A storm door is the secondary door that mounts in front of your entry door. It is one of the cheapest exterior-door upgrades you can make, and a genuinely useful one — it adds ventilation, a layer of weather protection, some security and a little insulation — but only if you buy the right type and get the details right. This guide covers what storm doors do, how to choose, and roughly what they cost.
What a storm door does
A storm door earns its keep in a few ways. It lets you open the main door and get light and ventilation through a screen or glass panel while keeping bugs and weather out. It protects the entry door itself from sun, wind-driven rain and wear, which extends the life of an expensive front door. It adds a modest thermal buffer — a pocket of still air in front of the entry door — that trims drafts. And a well-built one with a solid frame and a good lock adds a layer of security. None of these is dramatic on its own, but together, at a storm door's low price, they add up.
The main types
- Full-view — a single large glass panel, sometimes with an interchangeable screen you swap in seasonally. Maximizes light and view; more glass to handle and store.
- Ventilating (high-low) — separate glass and screen panels, often with a self-storing screen that slides down as you raise the glass, so you never store a panel in the garage. The convenient mainstream choice.
- Retractable-screen — the screen rolls away into the frame when not in use, giving a clean full-glass look with easy ventilation. A bit more mechanism to maintain.

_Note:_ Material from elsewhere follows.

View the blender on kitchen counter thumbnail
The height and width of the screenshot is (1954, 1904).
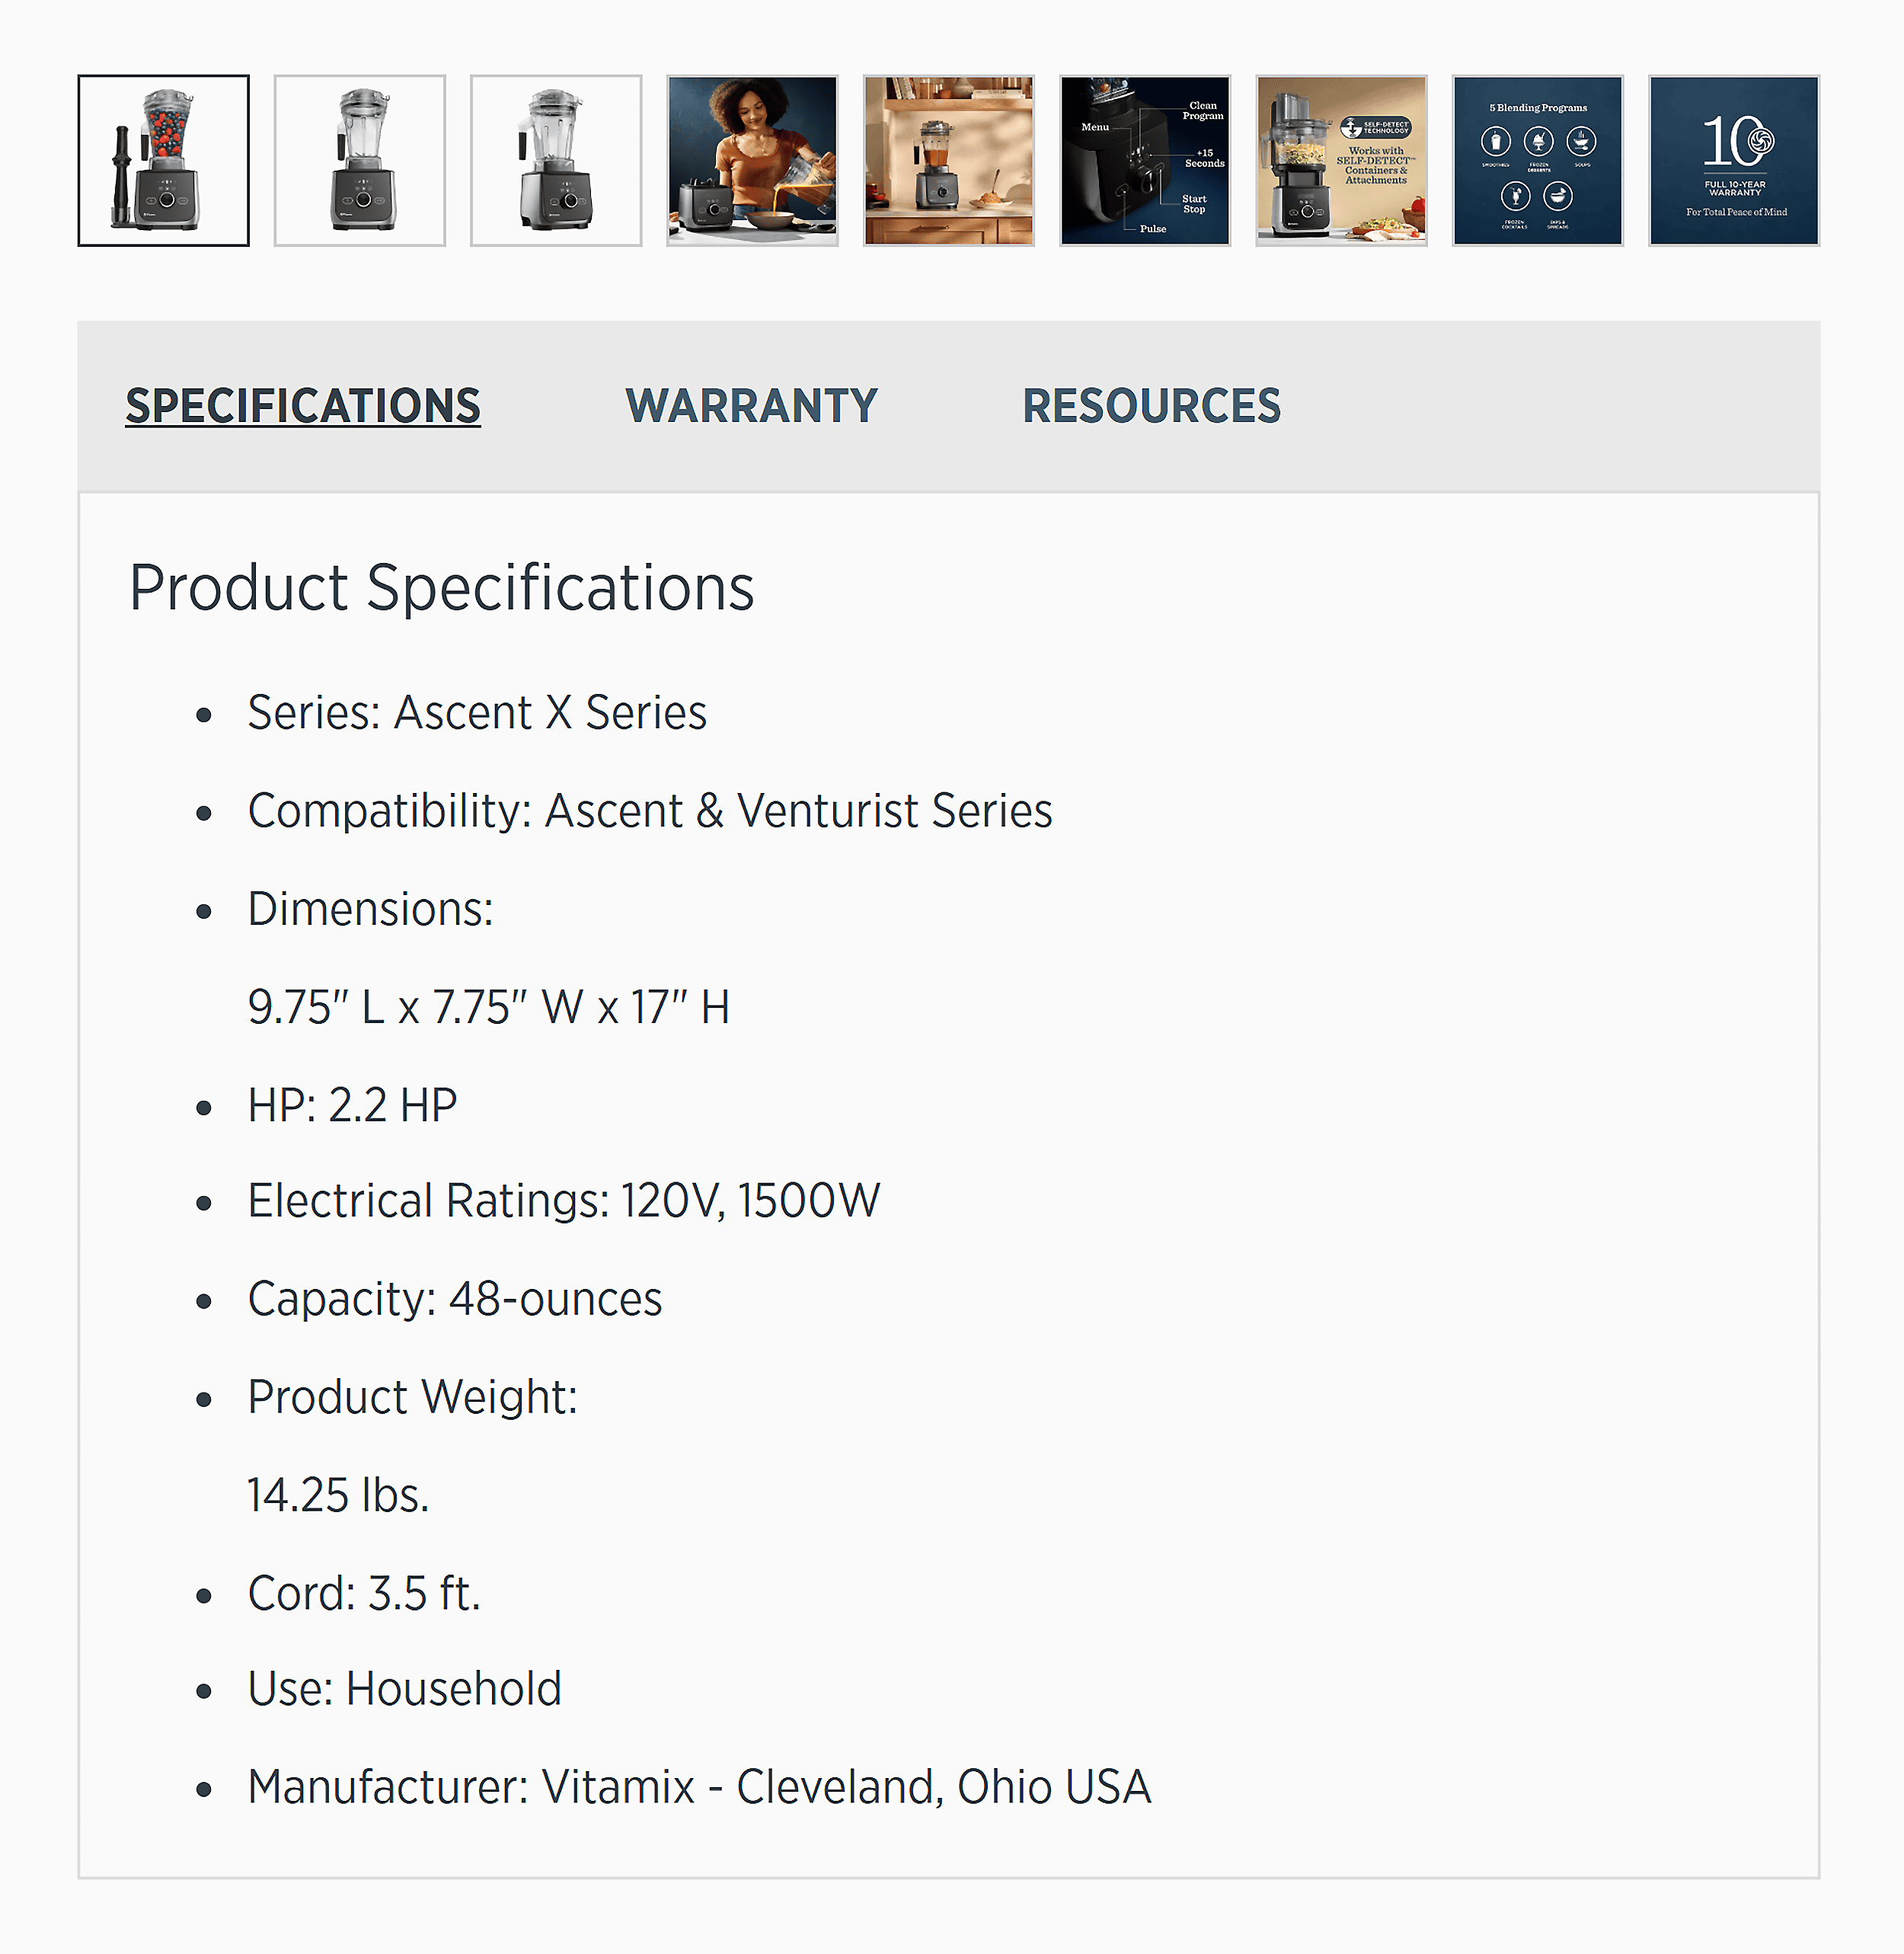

Frame material matters too: aluminum is common and inexpensive; steel adds security; fiberglass and vinyl-clad wood resist weather with low upkeep. Look for a sturdy frame, a full-length piano hinge or a solid hinge rail, and a closer and wind chain sized for the door.
A caution about heat
One real trap: a full-glass storm door in front of a dark, sun-facing entry door can trap solar heat in the gap and cook the finish or, on some fiberglass and steel doors, void the warranty. If your entry faces strong sun and is a dark color, favor a ventilating design you can open, a lighter storm-door glass, or check the entry-door manufacturer's guidance first. It is a small detail that saves an expensive door.
Cost
Storm doors are the budget end of the exterior-door world. Model the spend with the storm door cost tool using total = (count × price + labor) × (1 + contingency): a 300-dollar door plus 150 labor, times a 10 percent contingency, comes to about 495 dollars installed. The labeled band in the door cost table runs roughly from an inexpensive aluminum unit to a premium full-view or retractable model. Because installation is straightforward on a standard opening, labor is a smaller share of the total than on a full entry door.
How it fits with the entry door
A storm door is an add-on to, not a substitute for, a sound entry door — if your actual problem is a drafty, worn or insecure front door, that is the piece to address, with the entry door replacement cost tool and the door material compare tool (steel versus fiberglass versus wood, on cost per year). A storm door then protects the new entry door and extends its life. If you are choosing storm-door frame material, the same durability logic from the materials thinking applies: spend a little more for a frame that lasts and needs no upkeep.
Measuring and fit
Storm doors are sold to fit standard entry-door openings and are usually adjustable within a range, but confirm your opening width, height and hinge side before buying, and check that the door sill and the existing trim (the brickmould) give a flat, square surface to mount the frame. As with any exterior opening, treat these figures as planning estimates from your own prices, confirm the fit against the manufacturer's sizing chart, and use a licensed, insured installer for anything beyond a simple standard-opening swap.